PROMPT: Starting from the line in which "1388x710 pixels. At" appears, output every line down to the last line of the data below, exactly and without anything more.

SOURCE RECORDS Start Marker

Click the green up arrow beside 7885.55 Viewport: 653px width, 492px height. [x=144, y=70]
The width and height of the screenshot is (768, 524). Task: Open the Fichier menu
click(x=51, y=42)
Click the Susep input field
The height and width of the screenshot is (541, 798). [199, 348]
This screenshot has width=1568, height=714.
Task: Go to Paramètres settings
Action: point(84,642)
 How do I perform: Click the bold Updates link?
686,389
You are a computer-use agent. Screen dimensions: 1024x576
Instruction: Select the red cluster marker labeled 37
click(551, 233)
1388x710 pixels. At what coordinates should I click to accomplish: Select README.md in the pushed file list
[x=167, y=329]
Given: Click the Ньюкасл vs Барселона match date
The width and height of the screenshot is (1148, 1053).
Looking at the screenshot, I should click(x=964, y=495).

SOURCE RECORDS End Marker

RESPONSE TO THIS TASK:
1388x710 pixels. At what coordinates should I click to accomplish: Select README.md in the pushed file list
[x=167, y=329]
Given: Click the Ньюкасл vs Барселона match date
The width and height of the screenshot is (1148, 1053).
Looking at the screenshot, I should click(x=964, y=495).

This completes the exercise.